You know the one I'm talking about. A cartoon character is running, and then suddenly they have to stop, so they dig their heels in, lean back, and skid to a stop, accompanied by a rapid-fire series of high-pitched staccato vrt vrt vrt vrt sounds.
Ah, good old foley - the mystic art of inventing sounds to use in creative ways. The practice originated with the old radio serials which were broadcast live, without the benefit of any sort of pre-recording or editing. Around the same time, it was also used to accompany silent films - foley artists would watch the film from behind the screen for cues when to contribute what sound.
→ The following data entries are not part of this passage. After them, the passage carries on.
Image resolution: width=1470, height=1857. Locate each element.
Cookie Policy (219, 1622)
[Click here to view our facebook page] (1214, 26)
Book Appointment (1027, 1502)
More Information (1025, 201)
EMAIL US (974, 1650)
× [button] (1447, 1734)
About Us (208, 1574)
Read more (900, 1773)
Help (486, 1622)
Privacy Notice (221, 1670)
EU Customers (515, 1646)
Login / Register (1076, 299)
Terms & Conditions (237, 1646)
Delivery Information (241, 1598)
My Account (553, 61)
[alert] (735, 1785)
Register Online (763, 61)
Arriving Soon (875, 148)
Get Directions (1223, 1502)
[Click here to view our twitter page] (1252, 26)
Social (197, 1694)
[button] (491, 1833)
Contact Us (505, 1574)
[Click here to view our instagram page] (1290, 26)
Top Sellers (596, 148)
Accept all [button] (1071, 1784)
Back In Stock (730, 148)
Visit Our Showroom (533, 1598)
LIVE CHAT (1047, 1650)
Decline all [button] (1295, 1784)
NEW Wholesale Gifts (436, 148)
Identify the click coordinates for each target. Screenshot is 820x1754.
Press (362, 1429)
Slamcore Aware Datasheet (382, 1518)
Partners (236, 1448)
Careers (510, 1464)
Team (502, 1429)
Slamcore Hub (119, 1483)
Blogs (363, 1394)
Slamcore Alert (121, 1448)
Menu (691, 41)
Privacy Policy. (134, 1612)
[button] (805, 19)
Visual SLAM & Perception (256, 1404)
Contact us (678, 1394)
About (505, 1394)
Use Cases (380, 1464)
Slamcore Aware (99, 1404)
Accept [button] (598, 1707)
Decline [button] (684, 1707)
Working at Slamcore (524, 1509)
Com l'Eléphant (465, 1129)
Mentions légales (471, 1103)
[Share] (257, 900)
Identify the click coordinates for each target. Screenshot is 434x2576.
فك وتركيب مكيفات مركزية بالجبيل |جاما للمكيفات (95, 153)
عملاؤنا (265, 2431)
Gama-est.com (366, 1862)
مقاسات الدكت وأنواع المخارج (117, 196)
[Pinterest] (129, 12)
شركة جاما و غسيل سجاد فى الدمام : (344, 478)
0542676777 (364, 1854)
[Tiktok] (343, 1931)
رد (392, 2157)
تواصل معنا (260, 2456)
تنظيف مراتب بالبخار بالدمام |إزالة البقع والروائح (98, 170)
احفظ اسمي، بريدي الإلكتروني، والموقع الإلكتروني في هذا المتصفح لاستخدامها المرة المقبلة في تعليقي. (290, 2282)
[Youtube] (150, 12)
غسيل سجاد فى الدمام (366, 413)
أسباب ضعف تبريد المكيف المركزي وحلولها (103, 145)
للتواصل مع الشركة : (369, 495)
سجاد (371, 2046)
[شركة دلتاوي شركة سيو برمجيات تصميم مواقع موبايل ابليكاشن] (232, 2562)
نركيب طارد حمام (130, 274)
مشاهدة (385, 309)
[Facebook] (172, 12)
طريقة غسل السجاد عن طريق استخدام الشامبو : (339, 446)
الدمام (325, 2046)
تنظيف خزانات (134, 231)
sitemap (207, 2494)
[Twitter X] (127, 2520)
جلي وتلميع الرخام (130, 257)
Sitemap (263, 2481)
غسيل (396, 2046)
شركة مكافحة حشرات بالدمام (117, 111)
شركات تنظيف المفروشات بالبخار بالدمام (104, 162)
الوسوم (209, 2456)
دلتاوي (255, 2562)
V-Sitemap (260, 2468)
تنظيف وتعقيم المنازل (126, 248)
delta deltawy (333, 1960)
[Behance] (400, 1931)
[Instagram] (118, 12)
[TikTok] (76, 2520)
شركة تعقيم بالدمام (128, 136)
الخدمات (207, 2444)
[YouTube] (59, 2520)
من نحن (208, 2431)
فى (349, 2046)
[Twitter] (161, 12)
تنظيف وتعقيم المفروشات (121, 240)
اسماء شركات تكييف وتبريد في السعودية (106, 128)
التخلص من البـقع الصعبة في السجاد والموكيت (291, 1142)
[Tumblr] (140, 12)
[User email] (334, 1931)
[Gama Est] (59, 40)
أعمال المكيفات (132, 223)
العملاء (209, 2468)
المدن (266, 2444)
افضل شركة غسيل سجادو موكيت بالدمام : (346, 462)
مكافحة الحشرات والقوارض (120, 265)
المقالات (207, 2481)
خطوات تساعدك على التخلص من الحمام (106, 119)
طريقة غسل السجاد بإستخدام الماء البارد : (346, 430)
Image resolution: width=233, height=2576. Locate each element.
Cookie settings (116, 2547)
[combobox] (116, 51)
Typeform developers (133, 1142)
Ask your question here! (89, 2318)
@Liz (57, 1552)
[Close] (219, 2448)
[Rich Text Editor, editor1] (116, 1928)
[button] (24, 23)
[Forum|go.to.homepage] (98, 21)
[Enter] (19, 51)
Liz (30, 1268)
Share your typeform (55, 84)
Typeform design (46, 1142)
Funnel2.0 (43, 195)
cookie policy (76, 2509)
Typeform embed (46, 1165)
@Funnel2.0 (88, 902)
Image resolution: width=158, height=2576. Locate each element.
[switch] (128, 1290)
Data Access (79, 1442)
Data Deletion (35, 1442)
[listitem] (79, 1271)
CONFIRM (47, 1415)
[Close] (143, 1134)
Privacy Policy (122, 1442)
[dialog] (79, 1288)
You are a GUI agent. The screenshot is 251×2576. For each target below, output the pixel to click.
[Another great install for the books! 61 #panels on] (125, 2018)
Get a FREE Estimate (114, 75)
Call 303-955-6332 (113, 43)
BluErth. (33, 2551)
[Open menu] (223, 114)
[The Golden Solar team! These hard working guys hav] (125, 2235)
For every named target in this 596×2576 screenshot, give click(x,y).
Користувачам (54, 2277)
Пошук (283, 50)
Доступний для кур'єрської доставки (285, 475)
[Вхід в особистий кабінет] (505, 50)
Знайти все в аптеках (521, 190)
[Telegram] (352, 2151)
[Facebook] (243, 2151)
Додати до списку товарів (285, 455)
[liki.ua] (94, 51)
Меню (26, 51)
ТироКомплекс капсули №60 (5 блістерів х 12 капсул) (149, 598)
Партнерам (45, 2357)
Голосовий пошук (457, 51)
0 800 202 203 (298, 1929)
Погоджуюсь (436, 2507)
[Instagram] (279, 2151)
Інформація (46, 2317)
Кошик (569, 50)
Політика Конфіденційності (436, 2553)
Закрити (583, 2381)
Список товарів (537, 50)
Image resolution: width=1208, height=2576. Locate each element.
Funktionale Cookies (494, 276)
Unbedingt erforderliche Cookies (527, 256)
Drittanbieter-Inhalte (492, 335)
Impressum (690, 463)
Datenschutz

Trivia Time: The practice was named for Jack Donovan Foley, who began his career with Universal Studios in 1914. For more than half a century (until his death in 1967), he was THE go-to guy for sound effects in all mediums. Simply called "our Foley" or "Foley artist" at other studios, the position was officially renamed "Foley" in his honor.
Tregoweth Brown of Warner Brothers is credited with introducing the sound in 1931. Dissatisfied with most foley efforts and having access to EVERY sound effect in the studio's library, he commandeered a long panic stop from The Public Enemy, found a fraction of the effect he found particularly appealing, and repeated it several times in rapid succession.